Yes is the eighth album by Mika Nakashima; it is the fourth album to be released under her own name. It also was the first of her albums to have been released in both a CD only and a CD+DVD Limited Edition format. The album boasts a slower and more gospel-orientated arrangement.

The Limited Edition includes a bonus DVD featuring the videos for 'Cry No More,' 'Black & Blue,' 'All Hands Together,' 'My Sugar Cat,' 'Mienai Hoshi,' 'I Love You,' and a live recording of her cover of Louis Armstrong's 'What a Wonderful World.' The album and DVD are housed in a box slipcase with a different cover from the standard release of the album, and included a note with information on pre-ordering tickets to her Japan-wide concert tour, 'Yes My Joy,' before others with purchase of the album.

'Yes' debuted at #2 on the Oricon Daily Album Chart in Japan, but its weekly chart debut was at #3, selling 153,261 copies in its first week. To date it has sold close to 296,000 copies in Japan alone.

Singles
"Cry No More" was released on February 22, 2006, and served as the first single from Yes. It replaced Chitose Hajime's "Kataritsugu Koto" as the closing theme for the anime Blood+. It is a blues-inflected single, and was recorded in the United States. 

"All Hands Together" was released on June 7, 2006, and was recorded in Tennessee.

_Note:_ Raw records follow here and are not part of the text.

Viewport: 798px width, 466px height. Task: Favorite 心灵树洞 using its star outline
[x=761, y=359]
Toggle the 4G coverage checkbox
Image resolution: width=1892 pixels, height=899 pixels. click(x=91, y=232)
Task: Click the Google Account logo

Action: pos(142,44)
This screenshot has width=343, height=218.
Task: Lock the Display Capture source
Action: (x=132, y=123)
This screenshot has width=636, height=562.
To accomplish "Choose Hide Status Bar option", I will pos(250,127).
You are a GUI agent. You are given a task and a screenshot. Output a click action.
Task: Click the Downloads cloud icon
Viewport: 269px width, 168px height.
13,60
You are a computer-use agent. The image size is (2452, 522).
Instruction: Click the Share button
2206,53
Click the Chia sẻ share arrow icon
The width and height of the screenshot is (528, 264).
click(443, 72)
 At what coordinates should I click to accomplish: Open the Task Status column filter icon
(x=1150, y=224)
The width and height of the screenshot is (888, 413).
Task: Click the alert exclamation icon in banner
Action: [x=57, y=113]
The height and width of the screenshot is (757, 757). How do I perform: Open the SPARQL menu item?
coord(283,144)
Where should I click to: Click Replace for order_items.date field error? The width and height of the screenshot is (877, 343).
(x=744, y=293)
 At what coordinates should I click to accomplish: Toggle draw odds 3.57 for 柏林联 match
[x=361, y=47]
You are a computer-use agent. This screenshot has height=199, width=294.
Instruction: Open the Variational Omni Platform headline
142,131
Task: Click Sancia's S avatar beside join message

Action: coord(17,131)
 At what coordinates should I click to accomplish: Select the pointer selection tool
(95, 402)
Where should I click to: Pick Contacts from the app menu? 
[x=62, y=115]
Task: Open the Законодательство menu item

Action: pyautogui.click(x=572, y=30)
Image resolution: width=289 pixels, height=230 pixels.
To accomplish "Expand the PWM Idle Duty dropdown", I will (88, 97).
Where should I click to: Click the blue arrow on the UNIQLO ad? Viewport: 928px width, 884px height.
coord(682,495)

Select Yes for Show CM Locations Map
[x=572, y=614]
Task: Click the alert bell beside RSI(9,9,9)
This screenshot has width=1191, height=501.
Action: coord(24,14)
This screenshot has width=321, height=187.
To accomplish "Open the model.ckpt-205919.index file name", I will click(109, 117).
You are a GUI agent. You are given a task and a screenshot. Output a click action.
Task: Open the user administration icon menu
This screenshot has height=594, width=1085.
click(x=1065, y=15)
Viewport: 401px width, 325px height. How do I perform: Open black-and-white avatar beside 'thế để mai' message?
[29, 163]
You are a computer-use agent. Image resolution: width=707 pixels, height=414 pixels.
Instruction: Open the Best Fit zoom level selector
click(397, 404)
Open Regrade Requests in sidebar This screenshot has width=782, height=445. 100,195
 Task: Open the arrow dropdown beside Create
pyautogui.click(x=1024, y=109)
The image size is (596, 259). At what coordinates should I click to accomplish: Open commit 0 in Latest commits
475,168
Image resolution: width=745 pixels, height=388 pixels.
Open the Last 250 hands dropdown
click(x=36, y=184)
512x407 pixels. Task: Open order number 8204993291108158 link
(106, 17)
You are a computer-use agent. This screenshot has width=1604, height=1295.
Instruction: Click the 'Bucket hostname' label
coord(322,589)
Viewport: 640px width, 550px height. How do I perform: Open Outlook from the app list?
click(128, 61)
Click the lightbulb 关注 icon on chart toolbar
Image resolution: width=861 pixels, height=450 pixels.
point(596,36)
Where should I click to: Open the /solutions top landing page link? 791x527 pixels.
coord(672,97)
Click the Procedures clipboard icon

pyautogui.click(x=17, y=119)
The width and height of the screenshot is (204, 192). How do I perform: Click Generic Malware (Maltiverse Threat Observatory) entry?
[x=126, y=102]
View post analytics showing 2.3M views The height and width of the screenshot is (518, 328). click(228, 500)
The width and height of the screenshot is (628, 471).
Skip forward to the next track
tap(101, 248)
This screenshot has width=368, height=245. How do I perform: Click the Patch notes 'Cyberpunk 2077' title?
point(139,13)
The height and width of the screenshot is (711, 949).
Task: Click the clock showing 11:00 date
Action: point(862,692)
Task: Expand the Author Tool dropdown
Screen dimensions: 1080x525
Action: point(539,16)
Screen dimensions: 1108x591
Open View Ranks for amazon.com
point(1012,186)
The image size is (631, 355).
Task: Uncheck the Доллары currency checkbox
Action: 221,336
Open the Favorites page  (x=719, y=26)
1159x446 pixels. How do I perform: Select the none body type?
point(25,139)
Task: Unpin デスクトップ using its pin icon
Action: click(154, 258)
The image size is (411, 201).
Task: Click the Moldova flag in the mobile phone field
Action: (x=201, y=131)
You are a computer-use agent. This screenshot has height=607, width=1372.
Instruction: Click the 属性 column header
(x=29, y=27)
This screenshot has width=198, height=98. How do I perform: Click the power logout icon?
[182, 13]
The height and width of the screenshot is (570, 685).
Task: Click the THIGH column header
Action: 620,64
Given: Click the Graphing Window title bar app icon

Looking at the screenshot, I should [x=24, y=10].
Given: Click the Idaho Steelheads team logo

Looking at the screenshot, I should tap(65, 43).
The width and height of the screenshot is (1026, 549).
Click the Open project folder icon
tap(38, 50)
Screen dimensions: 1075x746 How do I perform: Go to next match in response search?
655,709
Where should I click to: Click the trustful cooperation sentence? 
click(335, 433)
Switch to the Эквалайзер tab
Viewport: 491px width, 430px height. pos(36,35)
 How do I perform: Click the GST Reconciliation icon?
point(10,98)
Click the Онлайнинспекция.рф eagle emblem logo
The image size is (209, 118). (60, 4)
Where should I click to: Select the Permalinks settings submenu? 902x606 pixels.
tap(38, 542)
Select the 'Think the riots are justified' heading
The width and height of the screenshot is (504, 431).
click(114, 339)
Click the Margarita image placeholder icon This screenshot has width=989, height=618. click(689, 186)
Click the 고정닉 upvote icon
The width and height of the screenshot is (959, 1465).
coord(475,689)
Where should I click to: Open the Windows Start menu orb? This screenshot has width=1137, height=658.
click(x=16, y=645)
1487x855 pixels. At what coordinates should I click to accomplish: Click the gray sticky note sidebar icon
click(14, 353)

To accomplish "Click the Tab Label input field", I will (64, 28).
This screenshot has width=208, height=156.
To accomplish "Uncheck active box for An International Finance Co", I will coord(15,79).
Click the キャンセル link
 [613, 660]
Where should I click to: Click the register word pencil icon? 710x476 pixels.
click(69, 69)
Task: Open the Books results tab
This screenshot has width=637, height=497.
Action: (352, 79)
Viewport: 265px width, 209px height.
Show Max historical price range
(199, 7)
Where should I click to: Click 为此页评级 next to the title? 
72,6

It is a gospel and adult contemporary-styled charity single and her tribute to the victims of Hurricane Katrina, with the proceeds of the single going to help the victims of the hurricane. The single went on to sell 35,343 total copies. The reggae-inspired single "My Sugar Cat" was released on July 26 and follows similar styles of Nakashima's previous two singles. The B-side "Koishikute" is a cover of a song by Begin. 

Nakashima's 21st single, "Mienai Hoshi", was released on February 21, 2007, and was used as the theme song of the drama Haken no Hinkaku. Its B-side track "I Love You" is a cover of the song by Ozaki Yutaka. "Mienai Hoshi" earned her highest first week sales of any single in two years, and became certified gold for physical shipments and platinum for ringtone sales. 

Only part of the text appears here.